What does it mean when a fire is contained?
As the Dixie Fire sits at more than 960,000 acres and 86 percent contained, some questions that commonly come up are what exactly does containment mean? When will the fire be contained? Once it’s contained, it’s out, right?
The Lassen and Plumas National Forests recently shared some insight on what it means for a fire to be contained.
Essentially, contained means the measure of fire line that can be reasonably expected to stop the fire’s spread, whereas controlled means the fire is truly out.
“Containment is a measure of the amount of line around a wildfire that can reasonably be expected to stop the fire’s spread. It’s as much a measure of linear footage as it is confidence.
“While it might seem to take several days before there’s significant containment on any given fire, that number oftentimes grows rapidly as plans come together in several ways to build both line and confidence.
“First, the line must be established. Whether built by men and women on hand crews using shovels, axes, saws and Pulaskis or bulldozers, excavators and masticators, a solid line free of consumable vegetation and down to unburnable mineral soil is what stops a fire’s growth.
“Many times, the line must be constructed some distance away from the fire’s edge in order to protect the life and safety of crews on the ground. This indirect line then can be used as a starting point for strategic firing operations. These operations are coordinated with multiple personnel groups and done only under the most conducive conditions in order to ensure success and safety. Firing operations are intended to take fuel away from the advancing fire, reducing the severity of the fire’s impact and building a larger line by blackening the available fuels on firefighters’ terms. It is, quite literally, fighting fire with fire.
Once a fire reaches a high percentage of containment, it might stay at that level for weeks, even months, as pockets of unburned fuels inside the lines continue to burn. Again, containment is just as much a measure of confidence as it is miles of line on the ground.

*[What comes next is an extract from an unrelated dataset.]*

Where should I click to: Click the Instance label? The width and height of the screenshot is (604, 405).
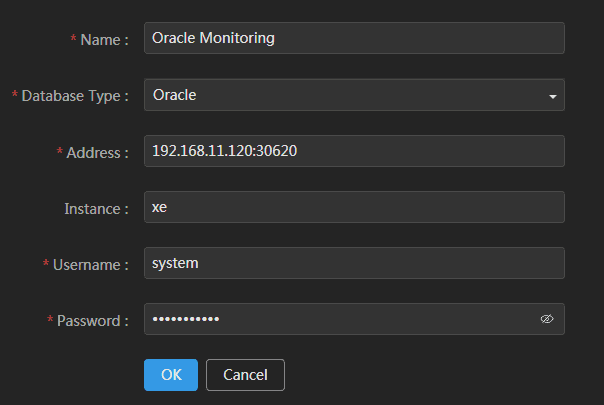[96, 209]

“Now that the fire is 100 percent contained, it’s out, right? Unfortunately, no. Contained and controlled are two different things. Controlled is totally out, not coming back, no flames, no smoke. Some fires can linger at 100% containment until winter rains or snow arrive and bury any and all smoldering logs, embers or ash. And even then, under the right conditions, fires can show themselves once spring comes, snow melts and the tiniest of hot ember finds just enough air and fuel to show smoke. Rare as it might be, it does happen.”